Thank you Sir, they were pretty tasty!  Appreciate the like as well!


----------



## WaterinHoleBrew

SmokinEdge said:


> All day I’d hit that! Nice job. So glad the little one is involved, that’s big, to me.



Thanks 

 SmokinEdge
 , it was tasty and I am a lucky man that my kids like to hang out with me!  Maybe it’s because I am just an overgrown kid!


----------



## WaterinHoleBrew

pineywoods said:


> That looks awesome I'd be making a pig out of myself with that if it was within reach. Great the daughter wants to help and does good



Thanks for the kind words 

 pineywoods
 , sure appreciate it!  Yea, she likes to hang out with the ol man… maybe cause I’m an overgrown kid!


----------



## WaterinHoleBrew

DougE said:


> Absolutely fantastic! It never occurred to me to make, well, not sure what I call it, an inside out ABT? No, more like an ABT dip. Whatever you call it, I bet it was outstanding, and kudos to the young 'un for lending a hand.



Yea I wasn’t sure what to call em!  Thanks for the kind words 

 DougE
 .  She does enjoy cooking with her Mom and I.


----------



## WaterinHoleBrew

JLeonard said:


> Theres some football game next weekend my son keeps talking about watching  ....Thinking this will be in the mix for snacking!
> Jim



Ha, game… what game?  I think this would be a great football snack…. Appreciate the kind words and like 

 JLeonard
 !


----------



## WaterinHoleBrew

tx smoker said:


> Wow Justin, that is certainly an unconventional ABT. Being  a nacho junkie though, that has a place in my heart for sure.
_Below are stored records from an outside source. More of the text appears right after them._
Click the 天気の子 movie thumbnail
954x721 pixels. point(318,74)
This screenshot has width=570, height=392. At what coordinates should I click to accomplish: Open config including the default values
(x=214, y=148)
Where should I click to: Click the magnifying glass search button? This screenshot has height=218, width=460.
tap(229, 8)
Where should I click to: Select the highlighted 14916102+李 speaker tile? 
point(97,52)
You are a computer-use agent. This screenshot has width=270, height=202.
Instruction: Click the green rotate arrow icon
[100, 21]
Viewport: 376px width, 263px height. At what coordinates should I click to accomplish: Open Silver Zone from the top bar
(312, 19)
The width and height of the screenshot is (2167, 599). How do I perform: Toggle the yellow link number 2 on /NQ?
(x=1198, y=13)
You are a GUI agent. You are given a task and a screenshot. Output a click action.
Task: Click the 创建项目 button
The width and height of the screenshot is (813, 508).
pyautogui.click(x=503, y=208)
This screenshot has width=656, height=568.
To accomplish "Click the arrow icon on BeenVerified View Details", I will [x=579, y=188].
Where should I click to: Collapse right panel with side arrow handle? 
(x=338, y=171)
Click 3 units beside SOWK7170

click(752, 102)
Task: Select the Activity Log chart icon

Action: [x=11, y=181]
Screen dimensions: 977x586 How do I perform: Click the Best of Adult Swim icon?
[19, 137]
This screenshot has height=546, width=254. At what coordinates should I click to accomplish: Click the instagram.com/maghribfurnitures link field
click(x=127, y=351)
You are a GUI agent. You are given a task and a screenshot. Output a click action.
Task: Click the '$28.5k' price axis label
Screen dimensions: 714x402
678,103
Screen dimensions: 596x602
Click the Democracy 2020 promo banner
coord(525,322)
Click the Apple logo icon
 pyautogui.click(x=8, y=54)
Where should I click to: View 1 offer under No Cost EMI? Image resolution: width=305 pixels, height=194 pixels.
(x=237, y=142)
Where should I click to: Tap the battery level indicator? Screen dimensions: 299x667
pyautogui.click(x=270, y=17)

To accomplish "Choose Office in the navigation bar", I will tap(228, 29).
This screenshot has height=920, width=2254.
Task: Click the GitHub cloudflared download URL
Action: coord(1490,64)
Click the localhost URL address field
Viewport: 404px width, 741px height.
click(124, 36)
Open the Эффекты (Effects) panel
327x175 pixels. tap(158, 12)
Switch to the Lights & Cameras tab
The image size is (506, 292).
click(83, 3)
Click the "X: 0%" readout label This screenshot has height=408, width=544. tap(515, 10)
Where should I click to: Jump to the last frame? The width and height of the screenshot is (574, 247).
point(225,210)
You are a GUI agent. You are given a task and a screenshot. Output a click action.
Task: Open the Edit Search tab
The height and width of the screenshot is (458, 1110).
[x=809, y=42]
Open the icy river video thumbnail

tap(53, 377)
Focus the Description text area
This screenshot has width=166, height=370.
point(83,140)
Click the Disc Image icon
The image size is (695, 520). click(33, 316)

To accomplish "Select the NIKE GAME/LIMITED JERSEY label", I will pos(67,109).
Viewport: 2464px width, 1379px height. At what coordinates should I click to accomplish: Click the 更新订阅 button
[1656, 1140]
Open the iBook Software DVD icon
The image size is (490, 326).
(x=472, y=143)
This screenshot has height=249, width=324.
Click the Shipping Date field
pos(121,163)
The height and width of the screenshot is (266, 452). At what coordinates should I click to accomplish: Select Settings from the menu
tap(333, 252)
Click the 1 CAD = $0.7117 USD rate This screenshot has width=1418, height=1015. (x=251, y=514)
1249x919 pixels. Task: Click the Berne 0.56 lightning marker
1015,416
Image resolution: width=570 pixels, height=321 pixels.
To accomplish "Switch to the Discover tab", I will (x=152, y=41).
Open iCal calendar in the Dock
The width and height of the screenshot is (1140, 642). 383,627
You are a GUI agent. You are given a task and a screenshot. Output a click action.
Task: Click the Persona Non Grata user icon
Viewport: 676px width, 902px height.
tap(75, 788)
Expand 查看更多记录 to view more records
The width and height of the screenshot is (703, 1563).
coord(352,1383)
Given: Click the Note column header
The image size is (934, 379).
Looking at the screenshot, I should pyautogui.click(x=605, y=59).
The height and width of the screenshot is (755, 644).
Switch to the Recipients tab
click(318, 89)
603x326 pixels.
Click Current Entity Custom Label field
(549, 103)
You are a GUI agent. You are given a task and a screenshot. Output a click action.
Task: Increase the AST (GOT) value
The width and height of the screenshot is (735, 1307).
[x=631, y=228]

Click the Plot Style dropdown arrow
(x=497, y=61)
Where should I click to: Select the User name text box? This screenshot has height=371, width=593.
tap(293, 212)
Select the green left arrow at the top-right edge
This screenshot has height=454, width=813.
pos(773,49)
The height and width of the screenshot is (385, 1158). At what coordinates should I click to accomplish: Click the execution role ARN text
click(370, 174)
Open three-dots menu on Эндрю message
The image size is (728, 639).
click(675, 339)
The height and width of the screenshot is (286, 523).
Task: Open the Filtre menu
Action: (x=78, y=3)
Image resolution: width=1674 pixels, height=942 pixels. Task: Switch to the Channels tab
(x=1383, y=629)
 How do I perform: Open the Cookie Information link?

Beautiful job!!
> 
> Robert



Thanks Robert, appreciate the kind words and like my friend!


----------



## WaterinHoleBrew

GATOR240 said:


> That is a great idea!  Fine job by the both of you....Bookmarked



Thanks 

 GATOR240
 , appreciate it!  We had fun making this, hope you enjoy it if you make it! Also, thanks for the like!


----------



## WaterinHoleBrew

HalfSmoked said:


> Awesome idea Justin Abt in a pot (crockpot) Like the young ones helping will always be memories for both of you.
> 
> Warren



Thanks for the kind words and like Warren, we try to make them memories as often as possible!


----------



## WaterinHoleBrew

bauchjw said:


> That looked awesome! Great idea to go nacho style! So cool your daughter is helping. I’m praying my daughters will still want to hang out with me when their 14!



Thank you Sir, your kind words and like are much appreciated!  Yea, as said in a few responses above… it may be due to me being an overgrown kid!


----------



## WaterinHoleBrew

Bearcarver said:


> Awesome Looking Football Snacks!!
> Nice Job, Justin!
> Like.
> 
> Bear



Appreciate the kind words and like Bear!  I think these would definitely go good with some football!


----------



## uncle eddie

Looks great to me!  Nice job!


----------



## WaterinHoleBrew

crazymoon said:


> Justin, Awesome idea, I will be doing this one for sure !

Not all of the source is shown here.